[Start of section]

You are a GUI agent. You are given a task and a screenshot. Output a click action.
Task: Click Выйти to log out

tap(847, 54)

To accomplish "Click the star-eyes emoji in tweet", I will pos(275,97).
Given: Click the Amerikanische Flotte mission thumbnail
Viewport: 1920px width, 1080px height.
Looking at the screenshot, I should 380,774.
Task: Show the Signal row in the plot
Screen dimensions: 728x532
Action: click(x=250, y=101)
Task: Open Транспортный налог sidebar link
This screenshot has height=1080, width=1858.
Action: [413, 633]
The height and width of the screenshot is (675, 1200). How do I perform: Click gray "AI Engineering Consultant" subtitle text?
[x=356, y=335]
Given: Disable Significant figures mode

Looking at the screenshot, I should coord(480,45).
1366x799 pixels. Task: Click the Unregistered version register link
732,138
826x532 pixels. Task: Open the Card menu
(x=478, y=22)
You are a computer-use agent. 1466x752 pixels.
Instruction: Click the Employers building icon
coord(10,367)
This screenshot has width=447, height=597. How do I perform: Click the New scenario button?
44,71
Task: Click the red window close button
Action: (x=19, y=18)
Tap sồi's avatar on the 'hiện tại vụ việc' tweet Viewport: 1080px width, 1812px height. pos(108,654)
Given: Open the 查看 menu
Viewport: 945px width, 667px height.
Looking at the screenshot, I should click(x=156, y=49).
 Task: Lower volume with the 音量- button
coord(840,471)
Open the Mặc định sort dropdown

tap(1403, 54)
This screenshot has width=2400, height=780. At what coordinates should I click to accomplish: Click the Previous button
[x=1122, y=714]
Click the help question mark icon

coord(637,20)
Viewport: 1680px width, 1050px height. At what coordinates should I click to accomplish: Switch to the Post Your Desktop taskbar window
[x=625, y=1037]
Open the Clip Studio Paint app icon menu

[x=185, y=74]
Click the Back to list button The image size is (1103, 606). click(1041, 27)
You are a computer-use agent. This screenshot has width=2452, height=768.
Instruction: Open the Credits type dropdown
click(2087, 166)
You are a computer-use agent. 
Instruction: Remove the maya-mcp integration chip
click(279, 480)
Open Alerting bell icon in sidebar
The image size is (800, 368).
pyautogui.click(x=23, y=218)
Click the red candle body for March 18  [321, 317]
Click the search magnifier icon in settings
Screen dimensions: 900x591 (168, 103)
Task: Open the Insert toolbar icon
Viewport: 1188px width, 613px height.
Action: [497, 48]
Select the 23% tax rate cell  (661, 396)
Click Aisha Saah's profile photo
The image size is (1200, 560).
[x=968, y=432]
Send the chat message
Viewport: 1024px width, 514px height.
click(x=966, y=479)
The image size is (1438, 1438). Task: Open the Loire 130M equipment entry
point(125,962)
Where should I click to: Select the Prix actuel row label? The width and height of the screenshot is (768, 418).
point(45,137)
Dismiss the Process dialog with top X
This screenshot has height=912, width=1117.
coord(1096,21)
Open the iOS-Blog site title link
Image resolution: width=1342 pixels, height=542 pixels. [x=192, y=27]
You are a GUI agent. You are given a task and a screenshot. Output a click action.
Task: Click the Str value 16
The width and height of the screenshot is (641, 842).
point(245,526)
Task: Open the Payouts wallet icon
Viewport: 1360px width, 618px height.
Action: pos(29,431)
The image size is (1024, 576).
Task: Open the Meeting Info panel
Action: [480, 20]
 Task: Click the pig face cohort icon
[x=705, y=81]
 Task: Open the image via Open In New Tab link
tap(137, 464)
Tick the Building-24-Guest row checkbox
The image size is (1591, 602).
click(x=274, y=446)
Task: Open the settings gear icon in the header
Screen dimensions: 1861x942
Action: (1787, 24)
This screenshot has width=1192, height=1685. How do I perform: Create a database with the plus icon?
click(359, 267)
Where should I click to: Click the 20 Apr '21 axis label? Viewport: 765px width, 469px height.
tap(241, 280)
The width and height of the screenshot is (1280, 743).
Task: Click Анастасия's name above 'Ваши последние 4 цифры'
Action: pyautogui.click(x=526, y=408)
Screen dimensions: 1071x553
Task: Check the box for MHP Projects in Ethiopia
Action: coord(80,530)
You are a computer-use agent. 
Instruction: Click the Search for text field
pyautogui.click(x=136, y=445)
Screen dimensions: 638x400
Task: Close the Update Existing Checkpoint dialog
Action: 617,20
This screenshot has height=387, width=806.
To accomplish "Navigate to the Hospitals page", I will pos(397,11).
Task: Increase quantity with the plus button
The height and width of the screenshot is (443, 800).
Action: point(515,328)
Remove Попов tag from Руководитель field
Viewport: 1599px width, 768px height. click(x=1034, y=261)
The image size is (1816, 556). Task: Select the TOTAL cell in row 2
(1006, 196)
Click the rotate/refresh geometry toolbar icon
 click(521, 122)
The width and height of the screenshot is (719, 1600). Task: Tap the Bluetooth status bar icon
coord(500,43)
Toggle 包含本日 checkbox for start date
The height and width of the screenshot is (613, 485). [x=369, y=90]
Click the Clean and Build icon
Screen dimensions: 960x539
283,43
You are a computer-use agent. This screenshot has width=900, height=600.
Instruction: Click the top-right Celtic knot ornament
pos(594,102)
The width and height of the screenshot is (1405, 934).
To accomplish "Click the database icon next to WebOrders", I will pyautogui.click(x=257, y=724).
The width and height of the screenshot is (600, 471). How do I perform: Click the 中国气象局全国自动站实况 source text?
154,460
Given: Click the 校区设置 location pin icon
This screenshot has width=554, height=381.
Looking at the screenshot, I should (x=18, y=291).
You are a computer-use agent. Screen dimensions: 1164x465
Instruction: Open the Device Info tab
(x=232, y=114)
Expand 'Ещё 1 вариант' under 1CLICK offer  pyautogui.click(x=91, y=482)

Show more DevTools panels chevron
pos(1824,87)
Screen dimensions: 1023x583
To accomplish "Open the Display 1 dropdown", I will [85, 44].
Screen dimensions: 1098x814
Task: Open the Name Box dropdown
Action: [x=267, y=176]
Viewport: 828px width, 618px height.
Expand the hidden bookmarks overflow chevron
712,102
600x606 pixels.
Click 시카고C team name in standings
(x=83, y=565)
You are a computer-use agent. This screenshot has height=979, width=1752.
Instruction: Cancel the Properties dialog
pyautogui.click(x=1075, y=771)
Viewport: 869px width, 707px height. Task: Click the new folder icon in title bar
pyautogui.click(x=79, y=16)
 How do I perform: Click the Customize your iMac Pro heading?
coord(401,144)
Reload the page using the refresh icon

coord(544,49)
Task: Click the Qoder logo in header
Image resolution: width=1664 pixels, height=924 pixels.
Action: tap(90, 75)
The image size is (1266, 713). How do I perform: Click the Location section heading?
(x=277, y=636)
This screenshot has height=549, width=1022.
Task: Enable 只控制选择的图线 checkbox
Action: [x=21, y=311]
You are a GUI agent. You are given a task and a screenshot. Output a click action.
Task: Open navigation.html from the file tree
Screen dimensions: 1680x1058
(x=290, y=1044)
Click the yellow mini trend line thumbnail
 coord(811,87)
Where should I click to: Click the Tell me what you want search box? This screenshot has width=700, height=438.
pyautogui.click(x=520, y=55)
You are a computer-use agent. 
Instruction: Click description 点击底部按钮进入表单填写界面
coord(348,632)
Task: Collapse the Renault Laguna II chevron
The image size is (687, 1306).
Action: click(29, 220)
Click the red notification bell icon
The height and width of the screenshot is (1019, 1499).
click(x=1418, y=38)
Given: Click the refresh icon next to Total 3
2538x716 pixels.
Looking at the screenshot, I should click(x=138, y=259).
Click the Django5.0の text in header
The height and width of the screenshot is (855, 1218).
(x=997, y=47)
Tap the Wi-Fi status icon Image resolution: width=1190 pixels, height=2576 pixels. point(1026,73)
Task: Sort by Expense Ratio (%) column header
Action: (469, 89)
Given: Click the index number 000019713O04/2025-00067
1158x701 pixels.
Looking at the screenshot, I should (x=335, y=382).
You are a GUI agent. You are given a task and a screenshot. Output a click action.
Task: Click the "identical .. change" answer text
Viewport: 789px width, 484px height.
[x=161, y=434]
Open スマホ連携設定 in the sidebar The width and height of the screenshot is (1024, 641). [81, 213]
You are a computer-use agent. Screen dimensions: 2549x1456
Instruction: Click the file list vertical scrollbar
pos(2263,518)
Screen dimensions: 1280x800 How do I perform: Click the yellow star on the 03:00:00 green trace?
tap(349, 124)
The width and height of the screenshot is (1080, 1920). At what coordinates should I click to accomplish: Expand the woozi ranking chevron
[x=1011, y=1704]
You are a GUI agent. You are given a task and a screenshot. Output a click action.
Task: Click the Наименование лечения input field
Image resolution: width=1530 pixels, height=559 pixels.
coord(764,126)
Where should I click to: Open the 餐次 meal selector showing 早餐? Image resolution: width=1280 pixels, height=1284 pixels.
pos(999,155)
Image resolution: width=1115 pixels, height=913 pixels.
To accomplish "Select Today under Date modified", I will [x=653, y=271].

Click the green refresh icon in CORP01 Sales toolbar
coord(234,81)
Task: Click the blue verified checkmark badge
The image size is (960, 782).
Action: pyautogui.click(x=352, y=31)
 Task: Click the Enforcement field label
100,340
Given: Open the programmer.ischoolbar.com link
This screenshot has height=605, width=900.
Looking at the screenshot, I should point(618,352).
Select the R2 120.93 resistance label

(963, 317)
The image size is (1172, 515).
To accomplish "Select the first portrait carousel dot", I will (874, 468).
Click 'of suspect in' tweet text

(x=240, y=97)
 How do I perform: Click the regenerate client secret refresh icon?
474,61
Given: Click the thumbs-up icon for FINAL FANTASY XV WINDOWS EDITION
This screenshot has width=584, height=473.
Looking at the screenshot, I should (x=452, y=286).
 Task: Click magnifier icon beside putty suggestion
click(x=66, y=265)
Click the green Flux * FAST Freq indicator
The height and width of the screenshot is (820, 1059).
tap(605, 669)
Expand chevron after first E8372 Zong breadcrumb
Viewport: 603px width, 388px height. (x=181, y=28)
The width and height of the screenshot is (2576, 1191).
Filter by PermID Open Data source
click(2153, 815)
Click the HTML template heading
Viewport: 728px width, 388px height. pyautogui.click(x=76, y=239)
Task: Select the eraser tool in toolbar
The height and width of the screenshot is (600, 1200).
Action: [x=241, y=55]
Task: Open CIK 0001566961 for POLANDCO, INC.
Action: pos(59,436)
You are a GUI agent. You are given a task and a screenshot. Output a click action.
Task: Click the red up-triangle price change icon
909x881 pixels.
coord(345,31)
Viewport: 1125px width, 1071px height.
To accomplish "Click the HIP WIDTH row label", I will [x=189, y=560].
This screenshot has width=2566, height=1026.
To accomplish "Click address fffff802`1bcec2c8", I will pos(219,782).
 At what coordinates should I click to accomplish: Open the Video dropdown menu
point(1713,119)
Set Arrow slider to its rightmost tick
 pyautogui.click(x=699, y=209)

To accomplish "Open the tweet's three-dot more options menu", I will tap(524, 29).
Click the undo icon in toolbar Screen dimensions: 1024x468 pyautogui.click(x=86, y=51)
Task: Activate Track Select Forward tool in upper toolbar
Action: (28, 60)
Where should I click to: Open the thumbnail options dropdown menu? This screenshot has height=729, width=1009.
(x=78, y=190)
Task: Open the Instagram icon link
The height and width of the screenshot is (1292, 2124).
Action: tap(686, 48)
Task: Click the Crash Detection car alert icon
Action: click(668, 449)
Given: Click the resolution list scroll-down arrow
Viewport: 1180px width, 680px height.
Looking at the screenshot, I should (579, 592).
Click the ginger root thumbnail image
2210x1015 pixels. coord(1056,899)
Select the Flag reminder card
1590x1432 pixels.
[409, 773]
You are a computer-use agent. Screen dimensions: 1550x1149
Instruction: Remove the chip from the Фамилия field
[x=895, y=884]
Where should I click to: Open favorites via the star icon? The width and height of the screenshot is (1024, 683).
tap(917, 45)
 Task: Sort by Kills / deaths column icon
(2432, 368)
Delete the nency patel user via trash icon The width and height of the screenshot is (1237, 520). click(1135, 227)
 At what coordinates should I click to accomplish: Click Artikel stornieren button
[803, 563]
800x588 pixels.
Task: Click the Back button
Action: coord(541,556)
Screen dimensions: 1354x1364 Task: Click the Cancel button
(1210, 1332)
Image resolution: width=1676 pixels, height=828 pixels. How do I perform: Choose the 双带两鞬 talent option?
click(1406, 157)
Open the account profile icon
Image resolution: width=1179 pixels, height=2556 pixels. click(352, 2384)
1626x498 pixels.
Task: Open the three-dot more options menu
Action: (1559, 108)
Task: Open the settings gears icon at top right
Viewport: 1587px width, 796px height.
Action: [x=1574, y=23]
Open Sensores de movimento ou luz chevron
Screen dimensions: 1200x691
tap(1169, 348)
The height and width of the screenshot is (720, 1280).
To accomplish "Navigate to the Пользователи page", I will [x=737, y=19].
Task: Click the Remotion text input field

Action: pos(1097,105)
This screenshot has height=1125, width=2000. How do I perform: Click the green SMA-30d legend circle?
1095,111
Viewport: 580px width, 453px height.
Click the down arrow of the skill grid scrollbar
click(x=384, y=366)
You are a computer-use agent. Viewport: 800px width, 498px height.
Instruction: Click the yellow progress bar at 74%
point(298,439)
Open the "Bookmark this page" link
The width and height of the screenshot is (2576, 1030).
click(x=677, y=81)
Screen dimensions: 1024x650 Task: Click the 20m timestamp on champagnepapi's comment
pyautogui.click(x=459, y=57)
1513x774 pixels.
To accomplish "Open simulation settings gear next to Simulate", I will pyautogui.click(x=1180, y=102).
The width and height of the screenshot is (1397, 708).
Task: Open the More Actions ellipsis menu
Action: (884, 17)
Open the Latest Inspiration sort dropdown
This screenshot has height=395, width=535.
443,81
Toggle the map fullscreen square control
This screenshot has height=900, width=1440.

[End of section]

**Requirement**
Wherever "change" appears in a line of the entries, copy that line.

**Reply to the task**
Task: Click the "identical .. change" answer text
Task: Click the red up-triangle price change icon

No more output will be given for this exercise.